A parallel-query toggle, and one of the more interesting members of the enable_* family to flip, because what it switches off has a clean, predictable replacement. Default on, context user, same family caveat as enable_async_append: a diagnostic instrument, not a tuning knob.

Gather, and the problem Gather Merge solves

When PostgreSQL runs part of a query in parallel, the results from the worker processes have to be funneled back to the leader, and there are two nodes that do that funneling. The plain Gather node collects tuples from the workers in whatever order they happen to arrive — fast, simple, and it makes no promises about ordering. The docs are blunt about the consequence: Gather reads from the workers “in whatever order is convenient, destroying any sort order that may have existed.”

That destruction is a problem when the query wants its rows ordered — an ORDER BY, or any operation upstream that needs sorted input. Before Gather Merge existed, a parallel plan that needed ordered output had to collect everything with Gather and then sort the combined stream on the leader: Sort → Gather → Parallel Seq Scan. The leader did all the sorting work serially, which throttled exactly the parallelism you were trying to exploit.

Gather Merge, added in PostgreSQL 10, fixes that by pushing the sort down into the workers. Each worker sorts its own chunk in parallel, and the leader does only an order-preserving merge of the already-sorted streams — the same cheap k-way merge that powers a merge join’s final step. In EXPLAIN the shape becomes Gather Merge → Sort → Parallel Seq Scan, with the Sort now below the gather, running in every worker at once instead of once on the leader. When you see Gather Merge at the top of a parallel subtree, the docs tell you exactly what it means: every worker is producing sorted tuples and the leader is merging them. This is what makes parallel ORDER BY, parallel merge-join inputs, and the partial-then-finalize aggregation paths actually parallel rather than parallel-until-the-sort.

Symptoms that warrant flipping it

The diagnostic value here is unusually clean, because disabling Gather Merge produces a specific, known alternative: the planner falls back to the old Sort → Gather arrangement, doing the sort on the leader. That makes this a good controlled experiment.

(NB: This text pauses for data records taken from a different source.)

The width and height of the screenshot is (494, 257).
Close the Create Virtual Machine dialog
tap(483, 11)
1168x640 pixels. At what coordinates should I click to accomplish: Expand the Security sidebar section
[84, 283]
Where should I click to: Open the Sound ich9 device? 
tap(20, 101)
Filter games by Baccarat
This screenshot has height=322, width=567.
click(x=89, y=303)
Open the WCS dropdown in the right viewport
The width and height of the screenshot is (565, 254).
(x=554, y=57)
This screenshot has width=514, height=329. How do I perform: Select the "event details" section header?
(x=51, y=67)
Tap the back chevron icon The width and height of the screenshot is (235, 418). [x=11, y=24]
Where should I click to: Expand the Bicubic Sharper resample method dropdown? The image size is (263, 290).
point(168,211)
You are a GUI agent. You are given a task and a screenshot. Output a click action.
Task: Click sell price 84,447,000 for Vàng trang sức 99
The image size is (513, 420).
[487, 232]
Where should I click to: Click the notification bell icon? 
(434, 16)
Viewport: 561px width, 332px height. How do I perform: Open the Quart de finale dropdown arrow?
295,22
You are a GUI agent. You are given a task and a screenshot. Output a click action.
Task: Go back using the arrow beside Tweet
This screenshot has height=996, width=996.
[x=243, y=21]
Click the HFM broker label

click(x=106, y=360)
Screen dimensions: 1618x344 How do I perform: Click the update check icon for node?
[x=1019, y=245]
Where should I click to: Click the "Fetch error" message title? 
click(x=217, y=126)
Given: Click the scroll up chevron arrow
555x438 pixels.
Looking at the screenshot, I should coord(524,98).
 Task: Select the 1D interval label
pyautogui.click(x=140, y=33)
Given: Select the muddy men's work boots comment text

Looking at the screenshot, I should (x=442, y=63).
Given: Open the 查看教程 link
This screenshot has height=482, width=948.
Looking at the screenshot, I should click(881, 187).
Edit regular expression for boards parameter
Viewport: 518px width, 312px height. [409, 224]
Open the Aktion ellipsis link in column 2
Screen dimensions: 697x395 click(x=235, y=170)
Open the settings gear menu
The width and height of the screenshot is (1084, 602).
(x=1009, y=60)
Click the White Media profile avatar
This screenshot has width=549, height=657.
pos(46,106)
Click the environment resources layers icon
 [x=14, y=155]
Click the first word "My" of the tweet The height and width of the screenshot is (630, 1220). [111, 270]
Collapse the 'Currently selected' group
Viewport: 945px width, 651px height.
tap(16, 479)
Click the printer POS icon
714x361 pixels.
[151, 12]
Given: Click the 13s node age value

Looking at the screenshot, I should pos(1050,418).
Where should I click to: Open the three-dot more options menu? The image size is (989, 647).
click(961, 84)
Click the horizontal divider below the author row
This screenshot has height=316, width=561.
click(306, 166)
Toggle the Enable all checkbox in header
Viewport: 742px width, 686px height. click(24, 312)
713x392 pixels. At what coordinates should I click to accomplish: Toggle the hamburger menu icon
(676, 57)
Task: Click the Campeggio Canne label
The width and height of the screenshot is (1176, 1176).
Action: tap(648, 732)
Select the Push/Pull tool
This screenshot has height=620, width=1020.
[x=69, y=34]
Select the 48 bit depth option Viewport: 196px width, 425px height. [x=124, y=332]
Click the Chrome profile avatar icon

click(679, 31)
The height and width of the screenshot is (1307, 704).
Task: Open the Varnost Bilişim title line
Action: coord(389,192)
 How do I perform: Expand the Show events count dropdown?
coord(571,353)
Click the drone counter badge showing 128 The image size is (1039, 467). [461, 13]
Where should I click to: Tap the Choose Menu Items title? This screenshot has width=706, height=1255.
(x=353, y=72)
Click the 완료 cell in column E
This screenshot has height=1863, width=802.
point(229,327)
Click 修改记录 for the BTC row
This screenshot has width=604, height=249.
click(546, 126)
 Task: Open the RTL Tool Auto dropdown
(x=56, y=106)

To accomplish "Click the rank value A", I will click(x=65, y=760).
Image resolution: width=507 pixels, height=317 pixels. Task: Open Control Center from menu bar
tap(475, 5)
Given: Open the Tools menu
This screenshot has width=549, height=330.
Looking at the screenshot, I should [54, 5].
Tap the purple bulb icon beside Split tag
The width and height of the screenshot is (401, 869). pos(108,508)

Reach for SET enable_gathermerge = off when a parallel query with ordered output is underperforming and you want to know whether the merge-on-leader step is the bottleneck. Two distinct pathologies tend to send people here. The first is a Gather Merge that should be fast but isn’t, where the EXPLAIN ANALYZE shows the workers’ Sort nodes spilling — Sort Method: external merge Disk: instead of an in-memory quicksort — which means each worker is starved of work_mem and the parallel sort is thrashing to disk in every worker at once. There the real lever is work_mem (remember it’s per-worker, so a parallel Gather Merge with four workers can multiply your memory footprint), and flipping enable_gathermerge off merely tells you whether the alternative serial sort is, perversely, faster on your data — useful information, not a fix. The second is the opposite: a Gather Merge chosen on a small result set where the parallel-worker startup overhead wasn’t worth it, usually a sign of a row misestimate. There, EXPLAIN ANALYZE showing actual rows far below what the plan expected points at stale statistics, and the cure is ANALYZE, not the GUC.

In both cases the procedure is the family’s standard one: set it off for the session, re-run EXPLAIN (ANALYZE), and compare the Sort → Gather fallback against the Gather Merge plan to learn which is faster and, more importantly, why the planner chose as it did. Then go fix the cause — work_mem, statistics, or sometimes parallel_setup_cost if the planner is reaching for parallelism on queries too small to deserve it. Leaving enable_gathermerge = off in postgresql.conf is the usual family mistake: it doesn’t make your sorts cheaper, it just forbids the planner from parallelizing them and quietly forces every ordered parallel query back onto a single-threaded leader sort. Diagnose with it, then set it back, and spend your effort on the parameter the probe actually pointed at.